June 22, 1982 – (First day at City Directory job.)

WELL. It seems official now—concrete—real—no question of my paranoia—it has happened. I saw it coming for a while—the last few days at least—maybe before that on and off. To put it most crudely, and not really real accurately, but most bluntly—I have been dumped. It hurts me to write that because I know that is not how it really is—or maybe that is what I want to think. I sure haven’t begun to start to figure it out yet, but the realities exist. I wanted to see Nancy tonight. She would not see me. She was very annoyed with me when we talked on the phone. We had a short discussion. She made it clear that she didn’t want to see me “for a while”—which means to me, at all. In the past few days I recall having intense fear, seeing something wrong—but much hope, with serious doubts. There have been enough indications for anyone, but I had to hear it, on the phone, tonight.

So... I am writing now, to help me, and to keep record of how my mind reacts—now—also, to help me. There is so much that went on before all this—before now—I haven’t recorded it, but I should, to the best of my memory. I will. It won’t be The Garbage Memo—but I think I can get it in great detail. From here on in (this being a real turning point), I will try to keep a detailed record of what happens and how I think and feel.

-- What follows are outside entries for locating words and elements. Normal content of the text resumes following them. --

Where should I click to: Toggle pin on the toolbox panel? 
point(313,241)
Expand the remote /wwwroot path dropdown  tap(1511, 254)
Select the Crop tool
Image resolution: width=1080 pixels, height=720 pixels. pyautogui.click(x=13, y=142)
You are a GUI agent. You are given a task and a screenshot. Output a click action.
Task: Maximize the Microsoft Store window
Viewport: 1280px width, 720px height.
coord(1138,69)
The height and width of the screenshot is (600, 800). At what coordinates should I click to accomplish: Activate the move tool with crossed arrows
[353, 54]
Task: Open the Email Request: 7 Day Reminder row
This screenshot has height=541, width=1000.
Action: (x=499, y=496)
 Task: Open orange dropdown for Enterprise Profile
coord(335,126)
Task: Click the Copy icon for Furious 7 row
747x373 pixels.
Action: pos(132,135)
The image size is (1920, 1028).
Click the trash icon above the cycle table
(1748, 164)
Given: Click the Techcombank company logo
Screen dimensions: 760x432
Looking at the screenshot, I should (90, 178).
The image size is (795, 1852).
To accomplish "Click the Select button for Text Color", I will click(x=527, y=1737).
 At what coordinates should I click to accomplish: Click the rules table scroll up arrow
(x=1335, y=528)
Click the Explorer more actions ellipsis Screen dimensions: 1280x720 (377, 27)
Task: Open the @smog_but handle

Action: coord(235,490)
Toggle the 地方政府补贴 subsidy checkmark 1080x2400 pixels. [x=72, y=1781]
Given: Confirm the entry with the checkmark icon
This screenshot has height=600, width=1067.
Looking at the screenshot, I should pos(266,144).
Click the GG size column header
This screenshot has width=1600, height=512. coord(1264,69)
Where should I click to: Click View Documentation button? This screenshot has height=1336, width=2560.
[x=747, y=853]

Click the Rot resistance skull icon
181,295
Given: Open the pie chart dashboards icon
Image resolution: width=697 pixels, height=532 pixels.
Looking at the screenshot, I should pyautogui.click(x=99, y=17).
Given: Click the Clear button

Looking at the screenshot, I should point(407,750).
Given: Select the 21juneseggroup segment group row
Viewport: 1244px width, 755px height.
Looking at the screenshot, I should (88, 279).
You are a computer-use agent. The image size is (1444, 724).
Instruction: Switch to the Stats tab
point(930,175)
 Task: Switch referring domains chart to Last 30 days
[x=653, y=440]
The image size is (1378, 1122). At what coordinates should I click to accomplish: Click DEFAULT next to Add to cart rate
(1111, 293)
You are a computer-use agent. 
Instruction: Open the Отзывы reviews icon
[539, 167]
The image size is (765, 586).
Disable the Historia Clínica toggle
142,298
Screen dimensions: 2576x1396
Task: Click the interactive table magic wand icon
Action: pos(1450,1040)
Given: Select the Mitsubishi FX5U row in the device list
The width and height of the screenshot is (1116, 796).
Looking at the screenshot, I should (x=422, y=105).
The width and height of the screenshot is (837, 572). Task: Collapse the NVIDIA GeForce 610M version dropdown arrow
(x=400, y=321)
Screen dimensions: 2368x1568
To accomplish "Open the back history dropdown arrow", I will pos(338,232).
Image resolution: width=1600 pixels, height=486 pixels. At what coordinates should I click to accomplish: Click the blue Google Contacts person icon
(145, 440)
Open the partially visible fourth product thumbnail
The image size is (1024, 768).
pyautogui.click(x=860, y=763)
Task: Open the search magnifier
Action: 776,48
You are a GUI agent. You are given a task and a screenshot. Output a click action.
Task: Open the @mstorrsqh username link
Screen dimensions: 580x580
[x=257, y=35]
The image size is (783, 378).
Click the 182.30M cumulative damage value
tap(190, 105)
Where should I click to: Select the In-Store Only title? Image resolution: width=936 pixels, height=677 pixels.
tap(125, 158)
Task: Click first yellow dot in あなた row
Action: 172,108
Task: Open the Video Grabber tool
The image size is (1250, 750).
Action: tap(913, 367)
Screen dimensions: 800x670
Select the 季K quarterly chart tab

Nancy said on the phone tonight that she thought we were at very different stages, and I have been annoying her lately. She was very short, and cold. She said she wanted to get off the phone. She also said she needed to have more time alone to get stuff done. I agreed and I do agree. She said she is sick of this whole situation, and I can see that. It must be hard.

I went walking around and thought about things. Is she going to change how she feels? How should I react to that. Should I try to get over her, and say “fuck it?” What should I do now? Well, I came home and decided to write this—I ate nearly a whole bag of potato chips. And I’ve decided I want to get going and do some projects. Read a lot. Work on Garbage Memo. Practice guitar. Write a lot. Stay and be healthy. It would be dumb to let myself go and just get drunk and be fucked up and do nothing, because, well, it seems to be thing to do. It’s funny, I just got a job (City Directory)—and now I want to go all out and get everything done—and work, too. I can do it—extreme high energy, no sleep—but health. I’ll probably go to a lot of movies by myself, like the old days.

I just can’t get hopelessly depressed. I don’t want to be pitiful—I want to be admirable. I don’t know if all this is to prove something, or to make Nancy like me, but at least it is good for me and will help get my mind off things. I have to try to decide if we have a chance at all. I don’t know. I can’t rule anything out.

How do I feel about her—truly—totally, honestly? That is coming up. I must sleep now. I will continue to write, to see how I react to this, one of the harshest blows of my life. Good night.